# SELECTED PASSAGE
☆ ☆ ☆ ☆ ☆

- Secretary-General: Mustafa al-Zaidi
- Founded: 15 February 2012
- Military wing: Green Resistance
- Ideology: Gaddafi loyalism Third International Theory

Website
- alharaka-alwatania.com

= Libyan Popular National Movement =

Political party in Libya

The Libyan Popular National Movement (الحركة الوطنية الشعبية الليبية), also known as the National Movement Party (حزب الحركة الوطنية), is a political movement and political party established by former Libyan officials on 15 February 2012. Its first Secretary General was Major General Khuwaildi al-Hamidi, a former member of the Revolutionary Command Council whose daughter is married to Al-Saadi Gaddafi, son of former Libyan ruler Muammar Gaddafi. The movement was barred from participating in the 2012 election. After the death of al-Hamidi in 2015, the party was led by Dr. Mustafa al-Zaidi.
==Objectives==
- Maintaining the territorial integrity of Libya, the safety of its land, and security of its people.

☆ ☆ ☆ ☆ ☆

# PROVIDED MATERIAL
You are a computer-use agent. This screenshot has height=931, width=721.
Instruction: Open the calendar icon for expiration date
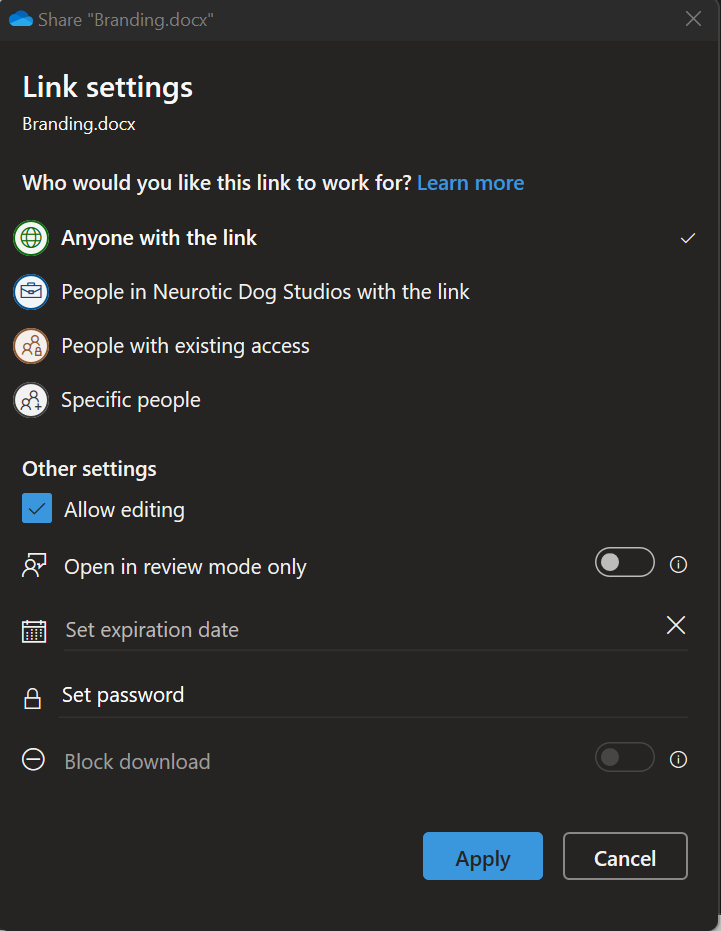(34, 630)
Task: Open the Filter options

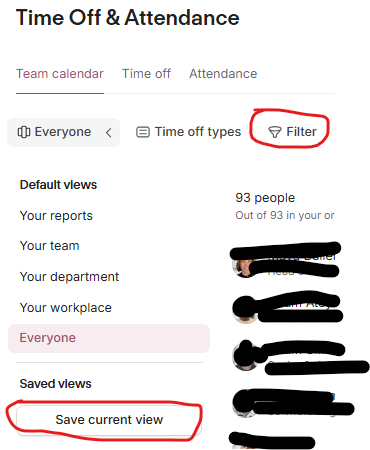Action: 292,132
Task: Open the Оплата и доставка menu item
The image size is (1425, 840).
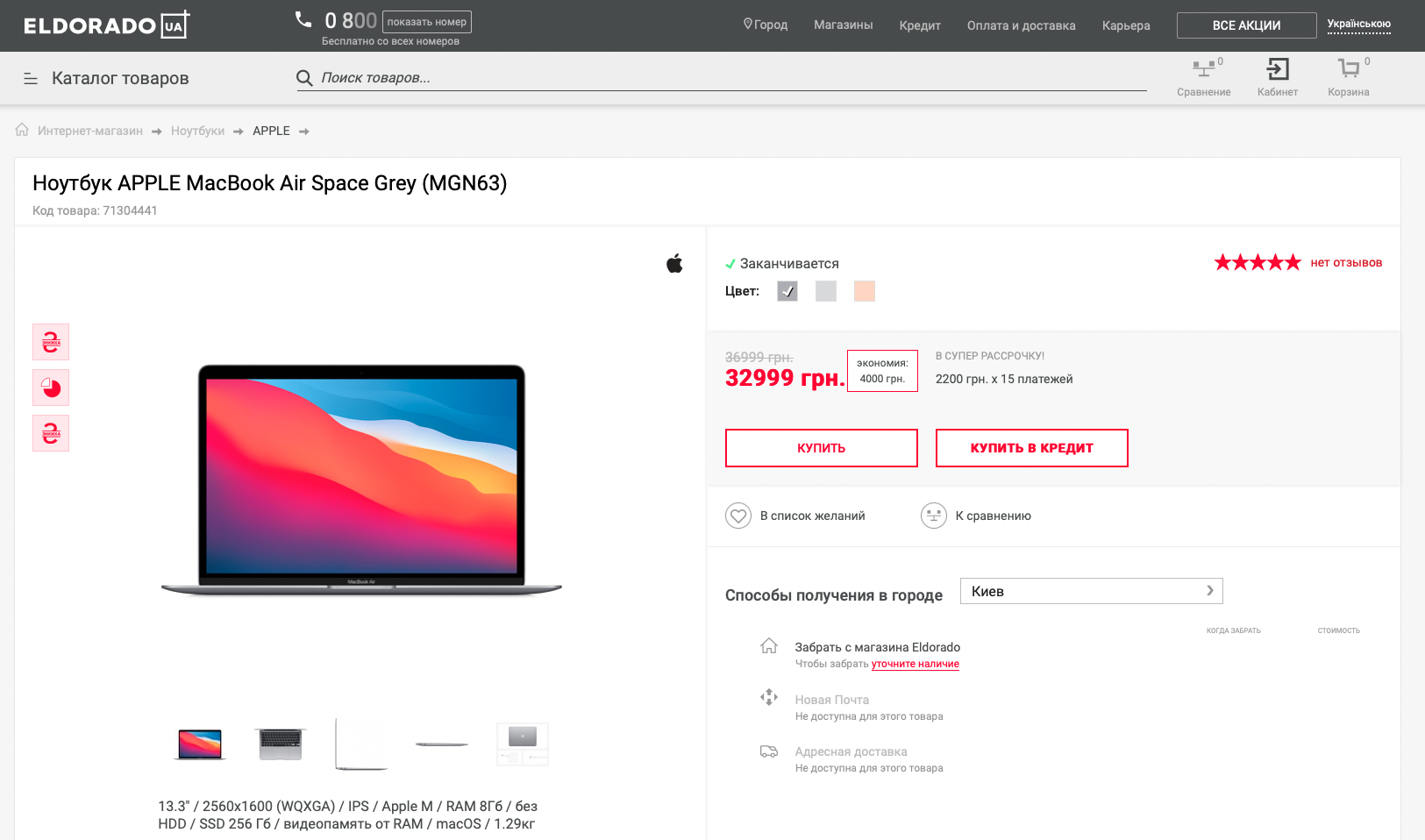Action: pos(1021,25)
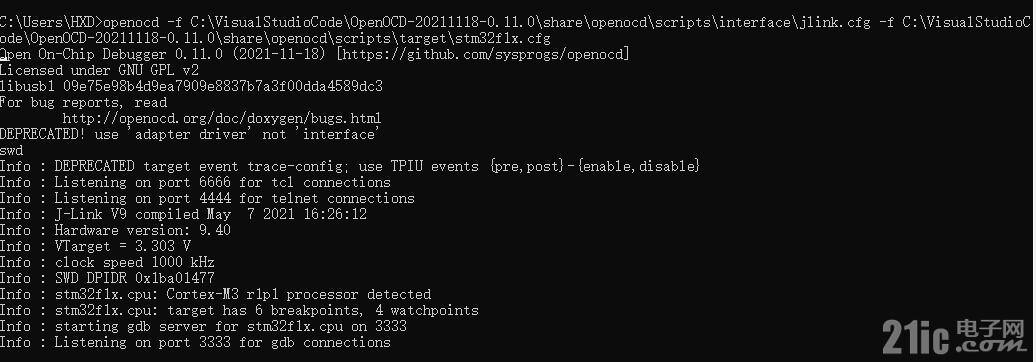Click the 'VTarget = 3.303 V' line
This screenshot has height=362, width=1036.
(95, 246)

☆ ☆ ☆ ☆ ☆

# TASKS TO COMPLETE
1. According to the passage on the Libyan Popular National Movement, on what date was the party established?
2. Retype the whole listing above line for line, leaving out the pictures.

# RESPONSES PER TASK
1. 15 February 2012

2.
You are a computer-use agent. This screenshot has height=931, width=721.
Instruction: Open the calendar icon for expiration date
(34, 630)
Task: Open the Filter options

Action: 292,132
Task: Open the Оплата и доставка menu item
The image size is (1425, 840).
Action: pos(1021,25)
Click the 'VTarget = 3.303 V' line
This screenshot has height=362, width=1036.
(95, 246)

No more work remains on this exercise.